What to work on:
In the items below, take the stretch from the line containing "Image resolution: width=1456 pixels, height=821" through the end of the items and swap "Toggle" for "Flip", leaving everything else unchanged. Return only those lines.

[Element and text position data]
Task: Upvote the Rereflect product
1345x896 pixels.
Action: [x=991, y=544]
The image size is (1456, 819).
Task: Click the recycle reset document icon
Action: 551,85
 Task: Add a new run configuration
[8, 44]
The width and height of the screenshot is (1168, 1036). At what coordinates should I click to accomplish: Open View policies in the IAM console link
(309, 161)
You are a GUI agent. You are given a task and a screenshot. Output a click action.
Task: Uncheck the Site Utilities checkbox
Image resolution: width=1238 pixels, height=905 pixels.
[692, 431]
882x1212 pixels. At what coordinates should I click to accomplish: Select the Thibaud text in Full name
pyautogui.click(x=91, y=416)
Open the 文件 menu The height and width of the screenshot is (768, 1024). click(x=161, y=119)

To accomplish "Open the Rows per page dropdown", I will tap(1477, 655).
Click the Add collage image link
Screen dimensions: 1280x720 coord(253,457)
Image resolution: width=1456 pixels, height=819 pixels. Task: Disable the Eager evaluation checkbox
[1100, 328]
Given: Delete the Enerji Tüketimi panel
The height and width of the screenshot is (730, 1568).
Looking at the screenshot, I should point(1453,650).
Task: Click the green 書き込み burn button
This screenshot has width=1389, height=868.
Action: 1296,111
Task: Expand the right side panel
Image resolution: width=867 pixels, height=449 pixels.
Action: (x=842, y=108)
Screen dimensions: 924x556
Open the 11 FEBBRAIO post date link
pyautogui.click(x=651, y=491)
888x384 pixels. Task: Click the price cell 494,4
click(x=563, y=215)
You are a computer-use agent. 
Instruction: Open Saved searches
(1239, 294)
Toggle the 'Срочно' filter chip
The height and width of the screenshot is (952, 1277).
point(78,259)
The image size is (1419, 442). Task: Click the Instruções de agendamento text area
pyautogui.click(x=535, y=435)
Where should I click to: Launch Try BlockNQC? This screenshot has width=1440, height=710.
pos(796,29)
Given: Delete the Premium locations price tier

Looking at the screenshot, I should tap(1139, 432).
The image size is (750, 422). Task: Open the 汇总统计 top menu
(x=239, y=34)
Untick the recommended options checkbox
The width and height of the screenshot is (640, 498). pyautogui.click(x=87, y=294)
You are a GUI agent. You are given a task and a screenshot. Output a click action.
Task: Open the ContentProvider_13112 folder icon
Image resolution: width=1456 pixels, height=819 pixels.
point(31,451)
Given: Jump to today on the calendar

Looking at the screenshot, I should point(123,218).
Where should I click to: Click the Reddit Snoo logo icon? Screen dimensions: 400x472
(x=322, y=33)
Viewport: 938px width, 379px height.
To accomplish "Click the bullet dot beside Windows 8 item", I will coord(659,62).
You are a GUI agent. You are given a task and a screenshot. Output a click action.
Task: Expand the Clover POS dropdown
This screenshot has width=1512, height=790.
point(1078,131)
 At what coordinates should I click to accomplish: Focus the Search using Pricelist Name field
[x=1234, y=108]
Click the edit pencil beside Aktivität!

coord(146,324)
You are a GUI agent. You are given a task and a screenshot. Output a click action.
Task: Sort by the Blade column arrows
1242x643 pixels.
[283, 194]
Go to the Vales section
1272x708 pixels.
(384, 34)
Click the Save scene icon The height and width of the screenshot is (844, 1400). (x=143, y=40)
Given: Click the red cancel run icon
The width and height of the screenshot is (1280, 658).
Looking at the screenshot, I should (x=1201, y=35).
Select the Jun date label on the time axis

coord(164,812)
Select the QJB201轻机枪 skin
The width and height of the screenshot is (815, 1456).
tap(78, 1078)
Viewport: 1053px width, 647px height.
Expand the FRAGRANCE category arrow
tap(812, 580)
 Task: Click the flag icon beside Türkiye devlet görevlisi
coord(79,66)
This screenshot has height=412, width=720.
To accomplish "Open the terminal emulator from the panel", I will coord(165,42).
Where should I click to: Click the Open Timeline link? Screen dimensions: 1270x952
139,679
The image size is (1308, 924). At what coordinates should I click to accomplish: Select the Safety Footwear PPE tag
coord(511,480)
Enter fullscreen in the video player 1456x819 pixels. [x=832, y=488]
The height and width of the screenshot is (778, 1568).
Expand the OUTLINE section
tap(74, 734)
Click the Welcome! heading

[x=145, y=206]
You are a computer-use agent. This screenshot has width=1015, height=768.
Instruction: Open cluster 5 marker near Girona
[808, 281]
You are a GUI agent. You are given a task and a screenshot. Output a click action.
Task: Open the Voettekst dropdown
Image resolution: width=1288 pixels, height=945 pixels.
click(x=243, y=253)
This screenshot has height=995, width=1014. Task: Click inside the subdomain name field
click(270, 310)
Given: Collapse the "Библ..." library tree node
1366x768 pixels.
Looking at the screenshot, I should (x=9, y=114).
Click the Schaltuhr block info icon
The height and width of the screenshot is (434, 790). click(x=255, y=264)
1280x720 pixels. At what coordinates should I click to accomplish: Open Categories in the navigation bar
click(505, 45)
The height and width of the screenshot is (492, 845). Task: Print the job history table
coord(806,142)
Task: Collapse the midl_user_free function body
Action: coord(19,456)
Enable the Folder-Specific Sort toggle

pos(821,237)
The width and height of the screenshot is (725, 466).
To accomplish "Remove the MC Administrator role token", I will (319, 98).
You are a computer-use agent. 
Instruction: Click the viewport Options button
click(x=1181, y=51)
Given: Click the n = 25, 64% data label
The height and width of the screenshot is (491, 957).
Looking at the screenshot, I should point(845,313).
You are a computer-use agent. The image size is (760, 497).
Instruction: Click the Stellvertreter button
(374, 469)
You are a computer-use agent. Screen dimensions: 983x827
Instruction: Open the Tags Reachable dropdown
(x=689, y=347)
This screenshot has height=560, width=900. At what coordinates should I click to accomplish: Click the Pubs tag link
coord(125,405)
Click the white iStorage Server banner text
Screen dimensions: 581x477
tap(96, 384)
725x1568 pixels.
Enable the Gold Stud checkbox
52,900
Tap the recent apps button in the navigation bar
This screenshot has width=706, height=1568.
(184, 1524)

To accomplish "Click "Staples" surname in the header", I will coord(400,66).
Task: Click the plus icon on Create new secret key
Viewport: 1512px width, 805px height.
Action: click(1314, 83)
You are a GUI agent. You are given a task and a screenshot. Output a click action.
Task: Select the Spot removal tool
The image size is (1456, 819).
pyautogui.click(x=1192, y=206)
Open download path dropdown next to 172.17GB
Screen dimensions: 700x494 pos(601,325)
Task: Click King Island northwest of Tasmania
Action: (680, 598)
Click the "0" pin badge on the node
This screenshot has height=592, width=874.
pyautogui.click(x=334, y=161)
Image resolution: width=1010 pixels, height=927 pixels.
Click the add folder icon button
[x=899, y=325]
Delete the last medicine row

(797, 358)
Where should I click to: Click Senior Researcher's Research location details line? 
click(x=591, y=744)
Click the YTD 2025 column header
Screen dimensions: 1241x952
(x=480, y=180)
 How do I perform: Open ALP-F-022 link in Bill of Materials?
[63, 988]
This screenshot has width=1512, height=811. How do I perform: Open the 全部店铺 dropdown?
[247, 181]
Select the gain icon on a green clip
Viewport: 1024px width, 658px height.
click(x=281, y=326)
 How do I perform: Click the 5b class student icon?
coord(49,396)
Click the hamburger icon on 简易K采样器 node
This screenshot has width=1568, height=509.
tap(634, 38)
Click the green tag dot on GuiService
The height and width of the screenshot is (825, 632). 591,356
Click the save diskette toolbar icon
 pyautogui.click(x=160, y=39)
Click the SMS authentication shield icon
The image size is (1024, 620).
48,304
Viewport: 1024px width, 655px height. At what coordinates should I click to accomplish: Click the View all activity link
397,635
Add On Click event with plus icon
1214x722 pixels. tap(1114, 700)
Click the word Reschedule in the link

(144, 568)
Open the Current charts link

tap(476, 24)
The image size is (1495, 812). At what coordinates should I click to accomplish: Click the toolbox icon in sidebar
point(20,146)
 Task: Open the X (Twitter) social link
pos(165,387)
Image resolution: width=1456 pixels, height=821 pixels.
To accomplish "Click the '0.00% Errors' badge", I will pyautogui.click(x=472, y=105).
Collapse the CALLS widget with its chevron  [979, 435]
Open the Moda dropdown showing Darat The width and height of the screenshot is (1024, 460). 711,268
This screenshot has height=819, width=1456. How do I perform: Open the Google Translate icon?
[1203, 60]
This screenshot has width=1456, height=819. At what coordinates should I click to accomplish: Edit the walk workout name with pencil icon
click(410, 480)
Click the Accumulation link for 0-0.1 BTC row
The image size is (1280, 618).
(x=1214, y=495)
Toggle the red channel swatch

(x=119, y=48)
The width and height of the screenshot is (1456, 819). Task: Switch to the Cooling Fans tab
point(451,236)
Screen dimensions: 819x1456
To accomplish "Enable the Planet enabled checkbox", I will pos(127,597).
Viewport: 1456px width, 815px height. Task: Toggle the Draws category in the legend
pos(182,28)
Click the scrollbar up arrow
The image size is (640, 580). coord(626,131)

Solution for this task:
Image resolution: width=1456 pixels, height=821 pixels.
To accomplish "Click the '0.00% Errors' badge", I will pyautogui.click(x=472, y=105).
Collapse the CALLS widget with its chevron  [979, 435]
Open the Moda dropdown showing Darat The width and height of the screenshot is (1024, 460). 711,268
This screenshot has height=819, width=1456. How do I perform: Open the Google Translate icon?
[1203, 60]
This screenshot has width=1456, height=819. At what coordinates should I click to accomplish: Edit the walk workout name with pencil icon
click(410, 480)
Click the Accumulation link for 0-0.1 BTC row
The image size is (1280, 618).
(x=1214, y=495)
Flip the red channel swatch

(x=119, y=48)
The width and height of the screenshot is (1456, 819). Task: Switch to the Cooling Fans tab
point(451,236)
Screen dimensions: 819x1456
To accomplish "Enable the Planet enabled checkbox", I will pos(127,597).
Viewport: 1456px width, 815px height. Task: Flip the Draws category in the legend
pos(182,28)
Click the scrollbar up arrow
The image size is (640, 580). coord(626,131)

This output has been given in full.